It also should be noted that the mosque and with it the midpoint of the new urban marvel, Madinah, was positioned in an area between the old settlements — virtually in the middle of them — rather than either too far away from them or within the ambit of any of them. Thus, the message was disseminated that Islam favors no person and no group based on history, culture or socio-political and economic status and affiliation. Everyone will have a place in the forthcoming Madinah urbanization scheme, and everyone will be given an opportunity to make a contribution. Credits will be given to people only on the basis of their merit, good-consciousness and righteous contributions to society.

Since the mosque has been established on a relatively uninhibited land, a majority of the Migrants were honored to be able to settle near it. This way, justice has been done to them for all the services they had rendered earlier to the Islamic cause while in Makkah. As this also meant that the Migrants at the same time were encouraged to work hard and become self-reliant and start a life on their own as soon as they could, thus becoming an asset to the modest and nascent community rather than a liability. Had the mosque been constructed somewhere within the ambit of any of the existing settlements and the Migrants had to settle elsewhere, there would have existed a real possibility of marginalizing some of them in certain aspects, making thereby their plight all the more difficult and with it the solicited integration and adaptation an intricate task. In this case, their initial stay with the Helpers would have been undeniably prolonged as well and both their self-sufficiency and contribution to satisfying the socio-political and economic needs of the city would have been somewhat forestalled for sometime.
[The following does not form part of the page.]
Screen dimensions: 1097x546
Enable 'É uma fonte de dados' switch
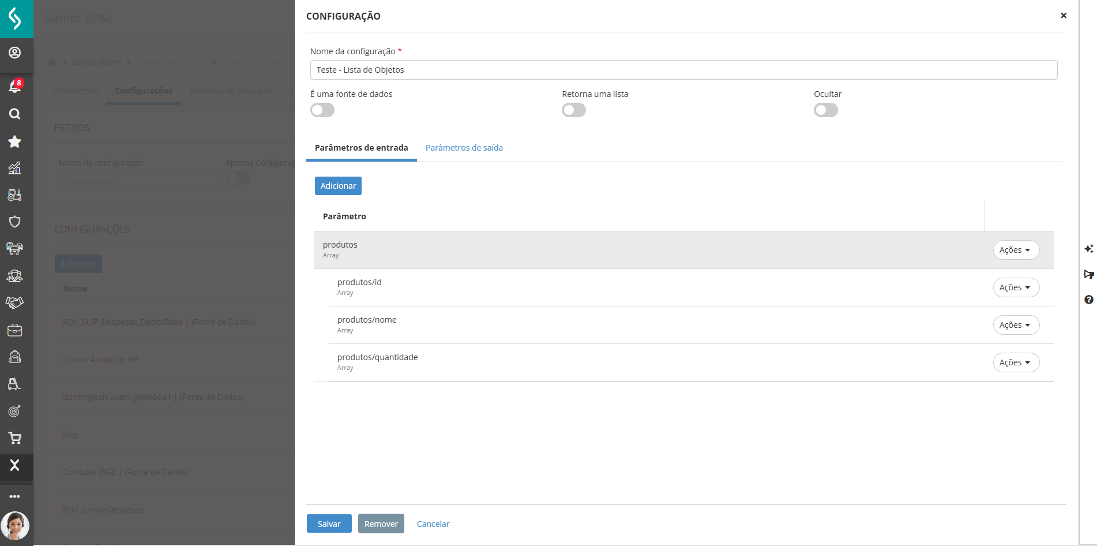322,110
Nor were the Helpers held in contempt by not selecting the location of the mosque in any of their established settlements. The arrival of Islam and the Prophet (pbuh) in Madinah meant that each and every avenue to reviving the centuries-old and all-encompassing antagonism between the two major Arab tribes in Madinah: Aws and Khazraj must be forever obstructed. Doing a favor to either Aws or Khazraj, by positioning the mosque in the settlement of either side, for example, while neglecting the other side, could have been one of such avenues, given the fact that Faith was yet to conquer the hearts of many individuals from each of the Aws and Khazraj tribes. Certainly, not positioning the Prophet’s mosque in the ambit of either Aws or Khazraj was one of the most constructive moves that could have been made under the circumstances.
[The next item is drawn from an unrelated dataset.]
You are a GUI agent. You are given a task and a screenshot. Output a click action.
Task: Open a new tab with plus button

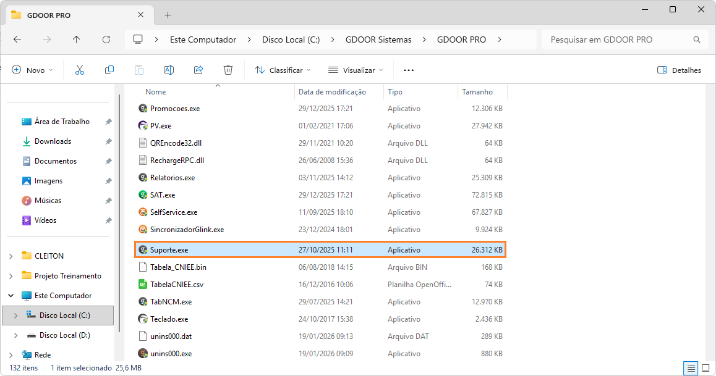(x=168, y=15)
Once the mosque was built and the people started using it, the Prophet (pbuh) asserted that his mosque, and every other mosque, is socio-economic rank and status blind. Mosques belong to everybody. Everybody is equally entitled to them and their services. Favoring in a mosque a category of people on the basis of their socio-economic position at the expense of another category of people is unacceptable. Being societal institutions that embody the profundity and strength of Islam, Mosques are both to inspire, monitor and oversee the rest of societal institutions insofar as realizing equitable social interactions is concerned.

 

(The Prophet’s mosque today and some of its surrounding areas, seen from a nearby building. The size of today’s Prophet’s mosque, with all of its adjoining facilities and infrastructure, is approximately the size of what the core of the city of Madinah during the Prophet’s time was.)

La darar wa la dirar” (There is no inflicting or returning of harm)
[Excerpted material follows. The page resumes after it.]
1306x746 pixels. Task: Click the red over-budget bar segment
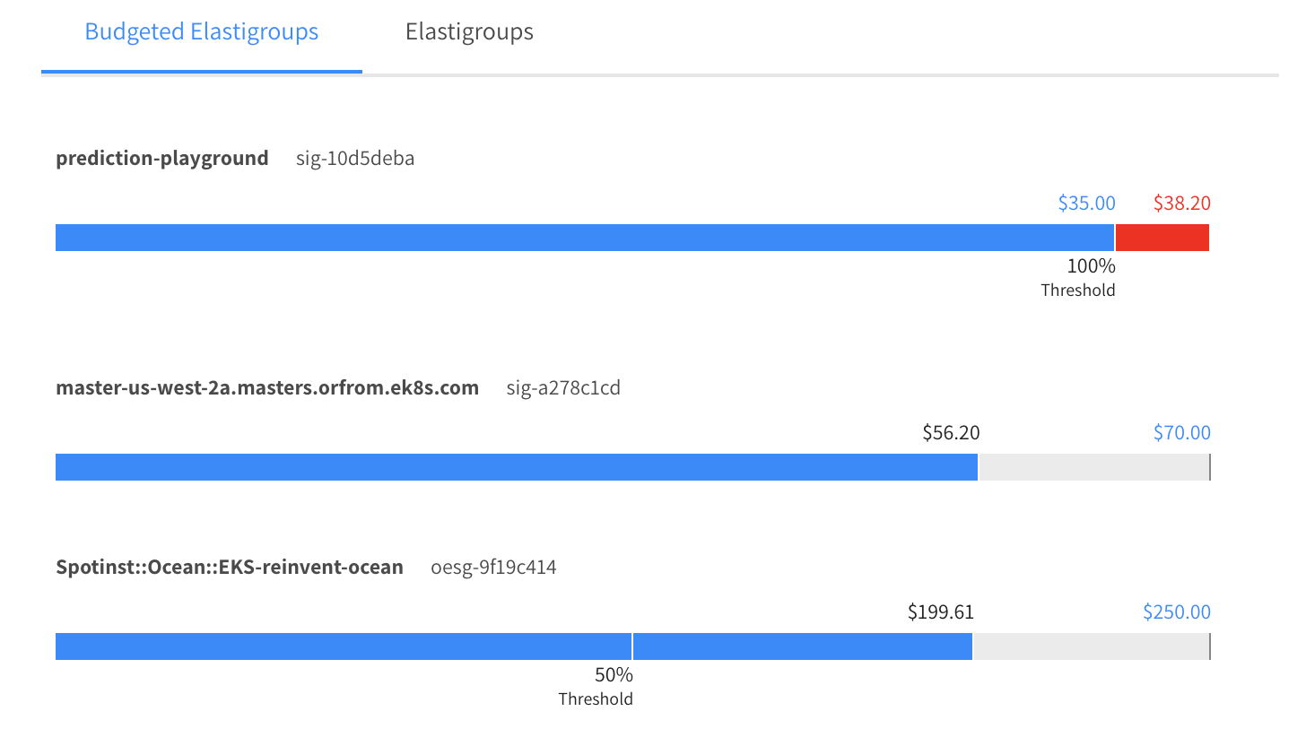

One of the most important Islamic principles in architecture and in built environment in general is the one highlighted in a hadith of the Prophet (pbuh): “There is no inflicting or returning of harm.” (Sunan Ibn Majah, Hadith No. 2331) The message of the hadith is that everyone should exercise his full rights in what is rightfully his providing that the decisions/actions that one makes do not generate harm to others. (Besim, 1988) Likewise, none shall return injury in case it has been inflicted on him, intentionally or otherwise. People are instead encouraged to share both their happiness and problems, care for each other, respect the rule of law and settle peacefully their disputes. This way, they will secure sound and friendly relations, as well as a healthy environment conducive to all kinds of constructive human engagements.

Being a field of human interactions and undertakings, it is paramount for architecture to embody in all of its segments the notions of safety and security. Surely, people’s physical, psychological and even spiritual wellbeing depends on how much conducive and constructive environments their architecture generates. If it said that a healthy mind resides in a healthy body, it likewise could be freely asserted that both a healthy body and mind reside in a healthy and safe built environment.   

It is because of this that the objectives of the Islamic Shari’ah, whose task is to regulate and guide people’s actions, are preserving and sustaining 1) religion, 2) self, 3) intellect, 4) descendents, and 5) wealth and resources. Hence, every religious injunction has been tailored in such a way as to enhance the wellbeing of man and his surroundings. In the same vein, nothing did Islam forbid except those things which are capable of harming man — directly or indirectly — or can impede his spiritual, cultural and civilizational headway.

In many of his initiatives, while building and then enlivening his mosque, the Prophet (pbuh) promoted the significance of safety and security in the arena of building as a whole. Of those safety and security initiatives were: the Prophet’s lessons on peaceful coexistence with the environment, ensuring the highest standards of hygiene not only in the realm of the mosque but generally in all life’s departments, the Prophet’s concern about the needs and welfare of his companions to which the mosque significantly catered, the Prophet’s insistence that no unaccompanied children and madmen patronize the mosque, that the mosque be free from disputes and clashes, that swords are not to be brandished in it, and that even legitimate punishments are to be carried out in it. (Al-Samahudi, 1997) The Prophet (pbuh) went so far as to announce that no admittance to the mosque will be allowed for those who have eaten beforehand of either of the two plants: garlic and onion, so that their strong smell does not disturb those who could not  withstand it.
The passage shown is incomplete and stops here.